Hostages? What Hostages?
The unfinished business of compensation for the Americans held in Tehran.
Fred Barnes
There were many horrendous moments for the American hostages held by Iranians for 444 days at the U.S. embassy in Tehran. One of the worst occurred when Iranian captors showed a hostage a photo of the school bus that took his son to and from school. If the hostage didn’t cooperate, his son’s fingers would be chopped off and sent, one a day, to his wife.
On January 20, 1981, the day Ronald Reagan became president and Jimmy Carter departed, the crisis lifted and 52 Americans came home. And a few other good things happened. U.S. banks with investments in Iran were reimbursed, 100 cents on the dollar. Through an international tribunal, American corporations were compensated for their losses.
But the hostages were left out. It was as if they’d been quickly forgotten, blotted from national memory. And the Algiers Accords—the U.S.-Iranian agreement under which the hostages were released—offered no relief. That pact, negotiated by the Carter administration, barred the former hostages from suing Iran for compensation.
When they sought help in federal court, they were blocked. The State Department under presidents from Reagan to George W. Bush intervened time and again, but not in their favor. The Algiers Accords, which Congress never ratified, were upheld.
Last December, it appeared justice might be served. Funds for hostage compensation were put in the U.S. budget. The money would come from fines collected from violators of sanctions against Iran—money not covered by the Algiers Accords. But that compensation was yanked from the budget at the last minute.

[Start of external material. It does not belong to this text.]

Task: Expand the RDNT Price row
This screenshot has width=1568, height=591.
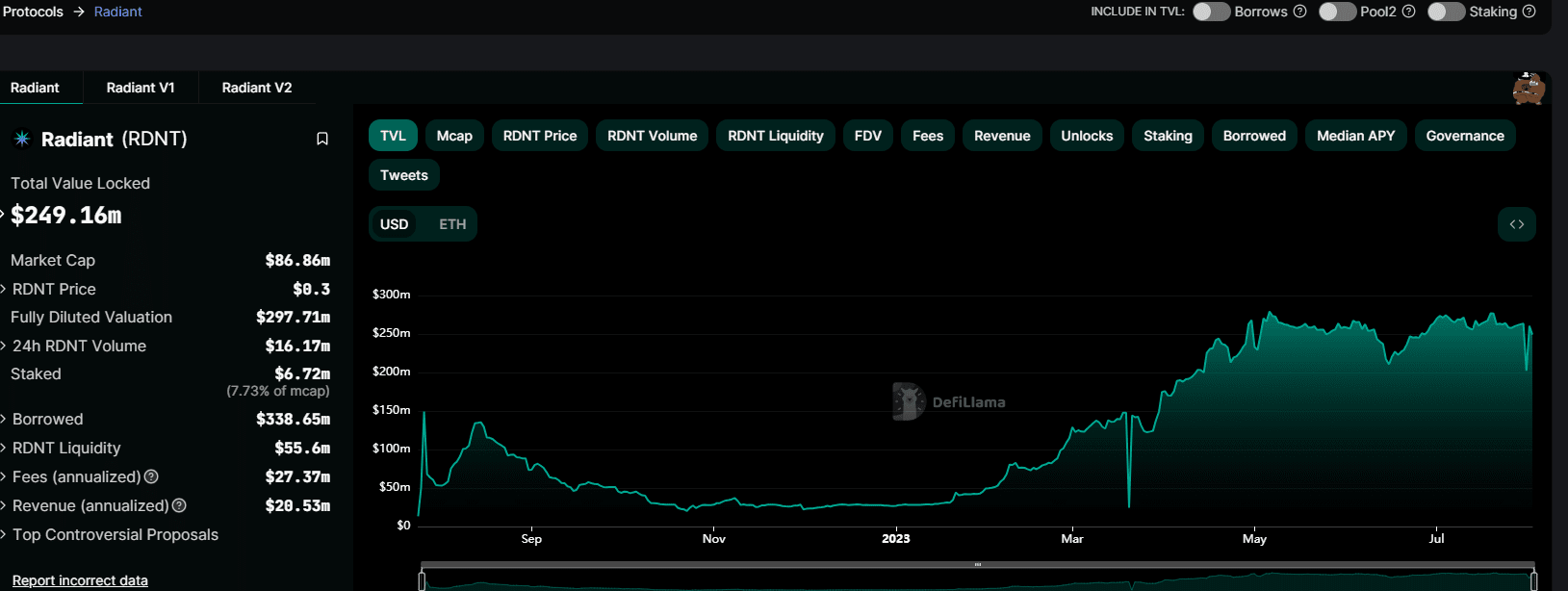Action: (x=54, y=289)
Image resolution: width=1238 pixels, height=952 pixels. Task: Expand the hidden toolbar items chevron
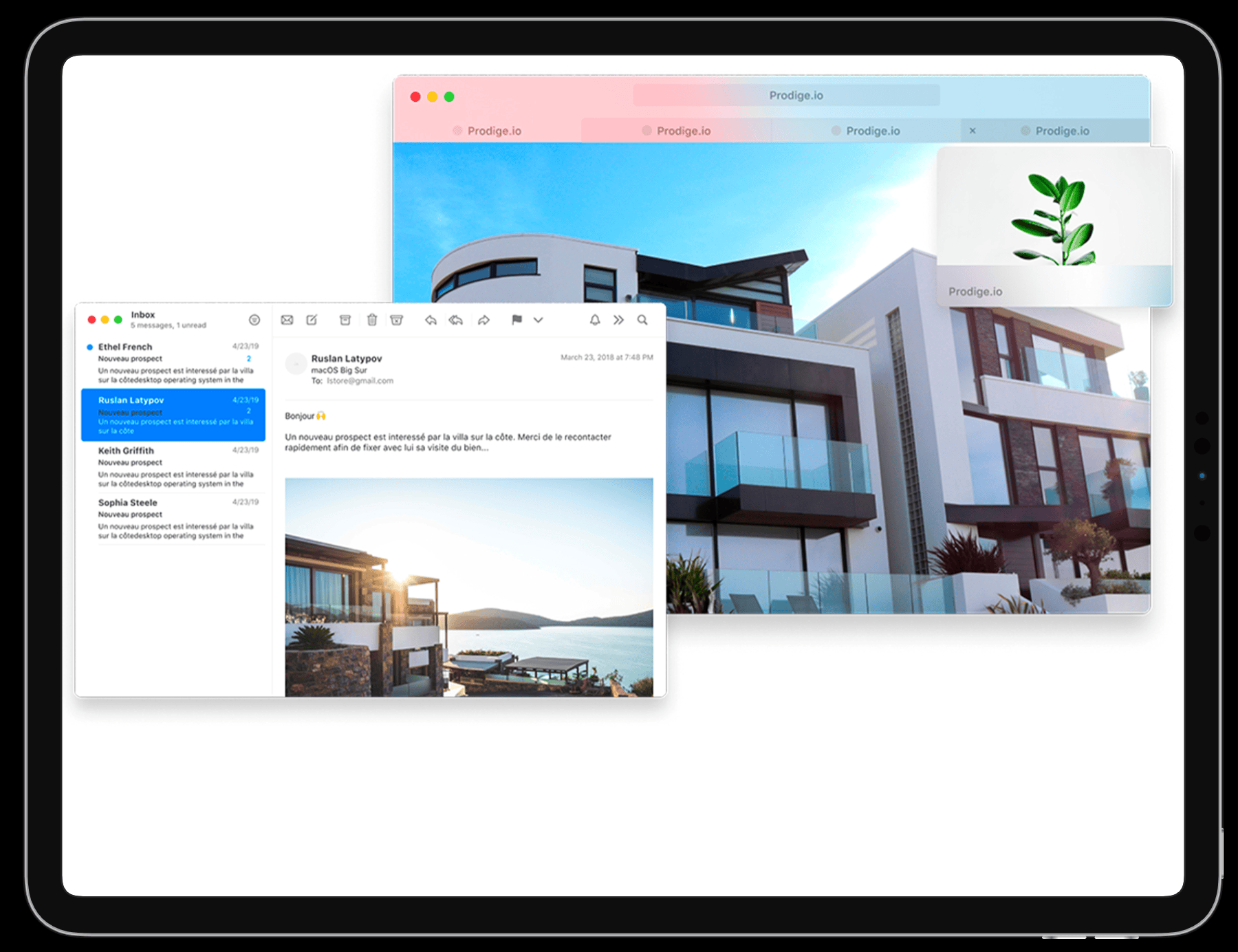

Now, with the Obama administration and Iran on the verge of a deal aiming to curb the Iranian nuclear program, Congress may act. A bill introduced by Senator Johnny Isakson (R-Ga.) would provide compensation. How much? In recent years, a consensus among federal judges has been reached on the amount a hostage, if injured, should receive. Each of the 39 hostages still living—all of whom endured physical or mental injury—would get $10,000 for each day in captivity, and spouses and children would get half that figure.
“As we debate our foreign policy toward Iran, it seems more appropriate than ever that we compensate the Foreign Service personnel who . . . were forced to endure unimaginable fear, despair, and torture for 444 days,” Isakson said in a statement. His bill would “demonstrate our support for the brave men and women who represent our country abroad.”
But the bill’s fate is uncertain. Isakson plans to attach it to legislation requiring Obama to submit the nuclear deal with Iran to Congress for a vote. And President Obama has vowed to veto any measure granting Congress an up or down vote on the pact with Iran.
He could act on his own by issuing an executive order to pay the hostages and their families—a total of 151 people—with money from sanctions fines. Or with money from the U.S. Treasury, for that matter. But he’s not considering it.
What the White House and the State Department have promised to do is refrain from impeding Isakson’s bill. Administration officials spoke to former hostages in a conference call when Iran tried to install Hamid Abutalebi as ambassador to the United Nations. The hostages opposed Abutalebi because of his role in their captivity. A year ago, he was denied a visa to enter the United States and take his seat as U.N. ambassador.
On the compensation issue, the Iranians are no help. They’re unrepentant. They’ve never apologized for their actions in attacking and then persecuting Americans—quite the contrary. They still celebrate the anniversary of the day the Tehran embassy was invaded and the hostages imprisoned, November 4, 1979.
Senior Iranian diplomat Ali Kohorram talked about those celebrations last November. “From the view of the Americans, this is an old wound,” he told an Iranian newspaper. Americans just “cannot ignore” the matter. “We have to take into consideration the view from outside” Iran. “Sooner or later, we will have to be forced to do this. If we want to think about working with international society, this has to be on the agenda.” But so far, it’s not.
For the hostages, the compensation package—the money—is secondary to recognition of the sacrifice they made and the ordeal they endured. “The hostages and their families—who arguably suffered more than any other group—have yet to receive their full measure of justice,” said Tom Lankford, their lawyer.
They slipped through the cracks in Washington. For decades, honoring them has been a low priority at the White House and on Capitol Hill. And when Hollywood took up their case in 2012, it focused on “the escape of 6 embassy personnel, not the 52 Americans who spent 14 months in captivity,” Matthew Wald of the New York Times wrote. He was referring to the movie Argo.
By the way, the brave hostage who was threatened with having his son’s fingers cut off—he called the bluff of his jailers. He refused to answer their questions, and nothing came of their depraved threat. His son still has 10 fingers. The hostage was Lt. Colonel Dave Roeder, an Air Force military attaché at the embassy.
Fred Barnes is an executive editor at The Weekly Standard.